### [Directions]
Set down, please, the line that contains "The image size" and every line that follows it to the end of the records, exactly; do not include pictures.

### [Records]
_ _ _ _

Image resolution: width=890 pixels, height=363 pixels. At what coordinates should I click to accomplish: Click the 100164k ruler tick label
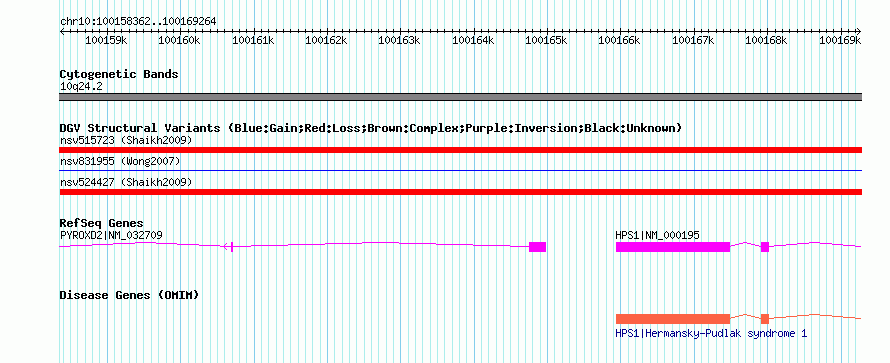473,40
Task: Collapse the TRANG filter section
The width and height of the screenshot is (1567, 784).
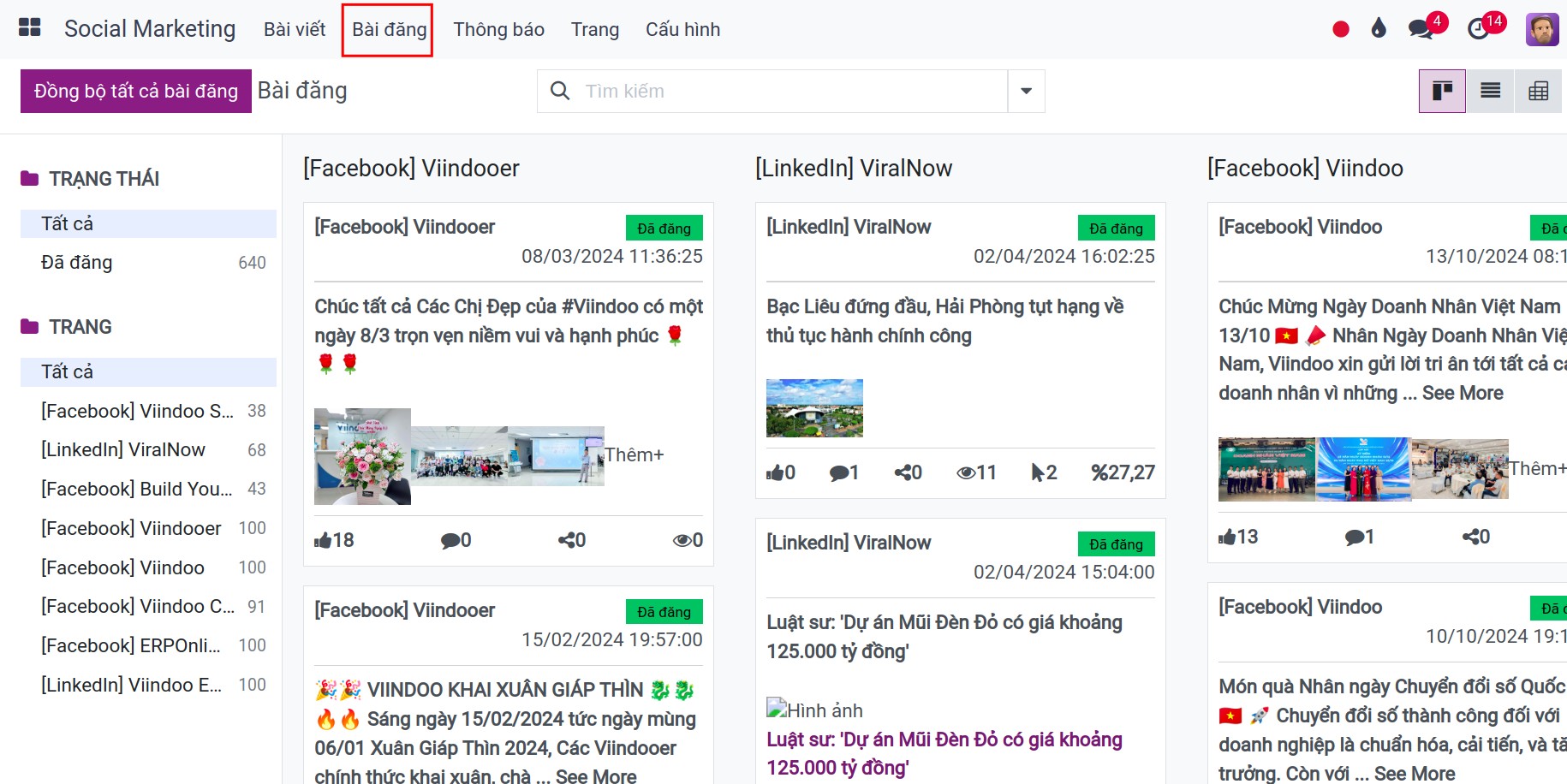Action: (80, 327)
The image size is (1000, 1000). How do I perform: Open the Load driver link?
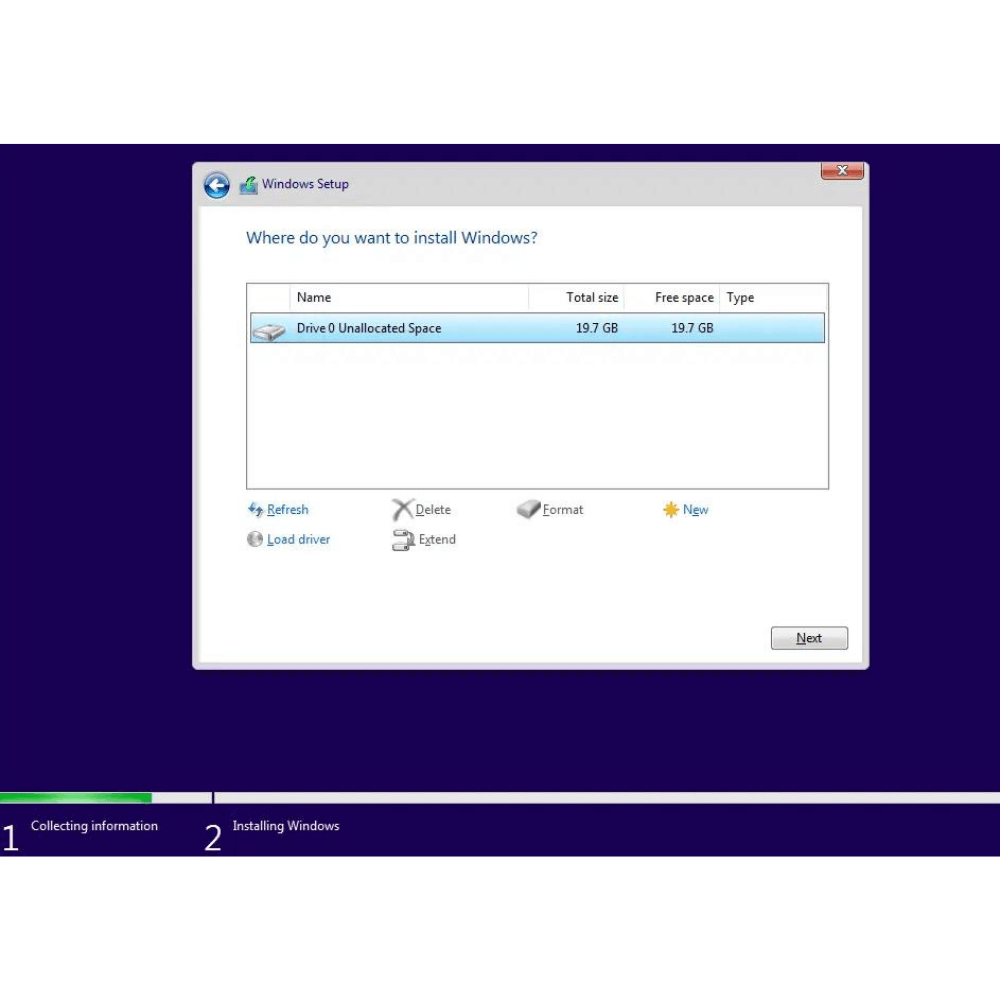298,540
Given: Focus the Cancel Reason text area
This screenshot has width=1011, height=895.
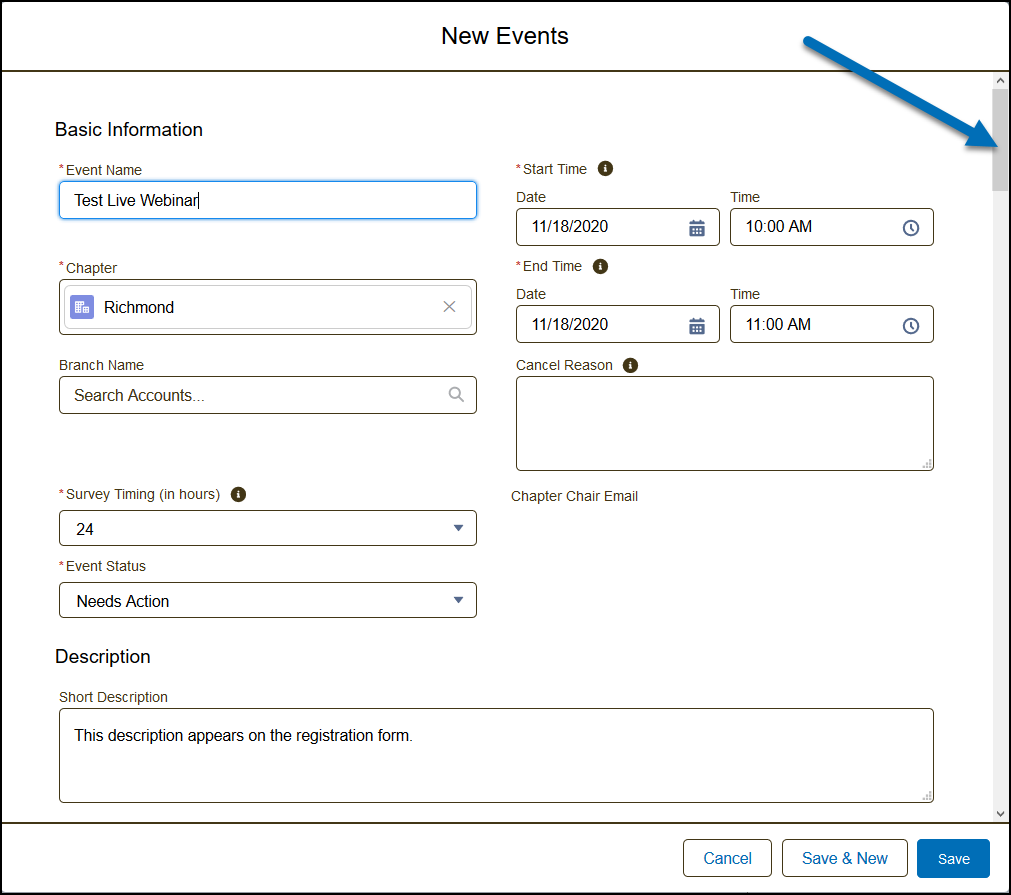Looking at the screenshot, I should pyautogui.click(x=724, y=422).
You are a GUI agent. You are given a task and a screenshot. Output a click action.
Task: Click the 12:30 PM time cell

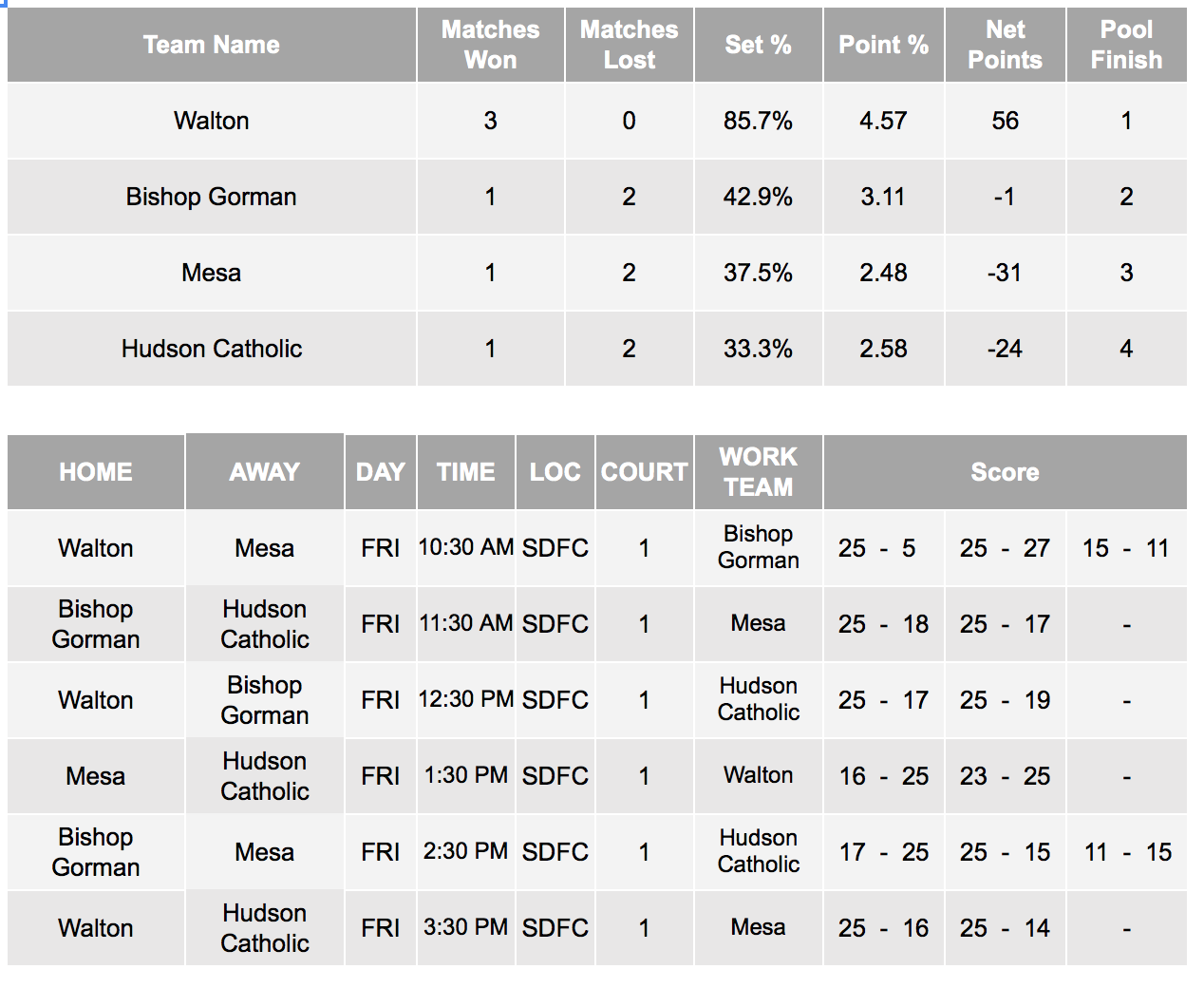click(466, 700)
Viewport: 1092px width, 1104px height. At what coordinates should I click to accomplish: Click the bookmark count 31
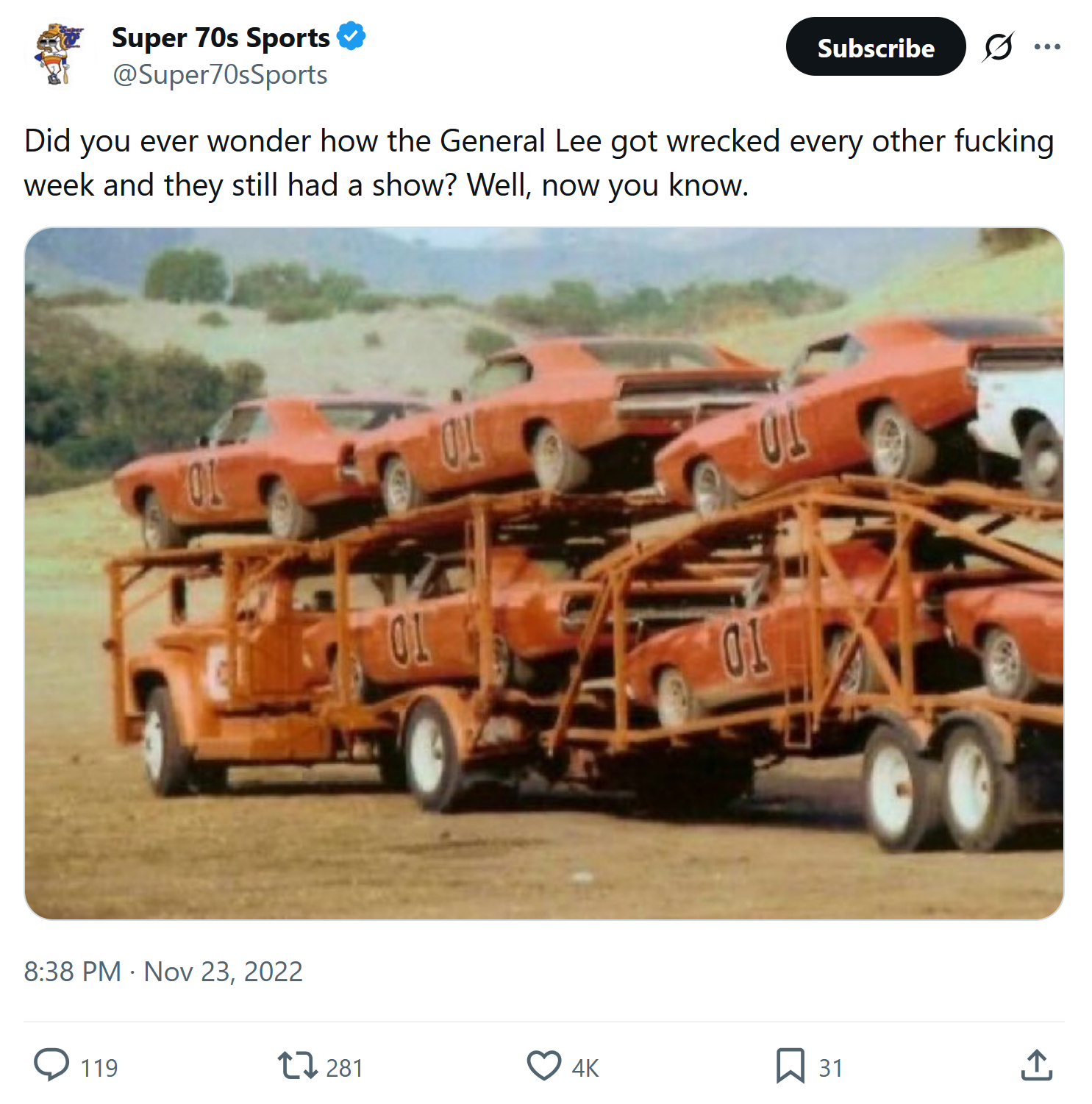pyautogui.click(x=830, y=1068)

_ _ _ _

### [Solution]
The image size is (1000, 1000). How do I perform: Open the Load driver link?
298,540
Given: Focus the Cancel Reason text area
This screenshot has width=1011, height=895.
Looking at the screenshot, I should pyautogui.click(x=724, y=422).
You are a GUI agent. You are given a task and a screenshot. Output a click action.
Task: Click the 12:30 PM time cell

click(466, 700)
Viewport: 1092px width, 1104px height. At what coordinates should I click to accomplish: Click the bookmark count 31
pyautogui.click(x=830, y=1068)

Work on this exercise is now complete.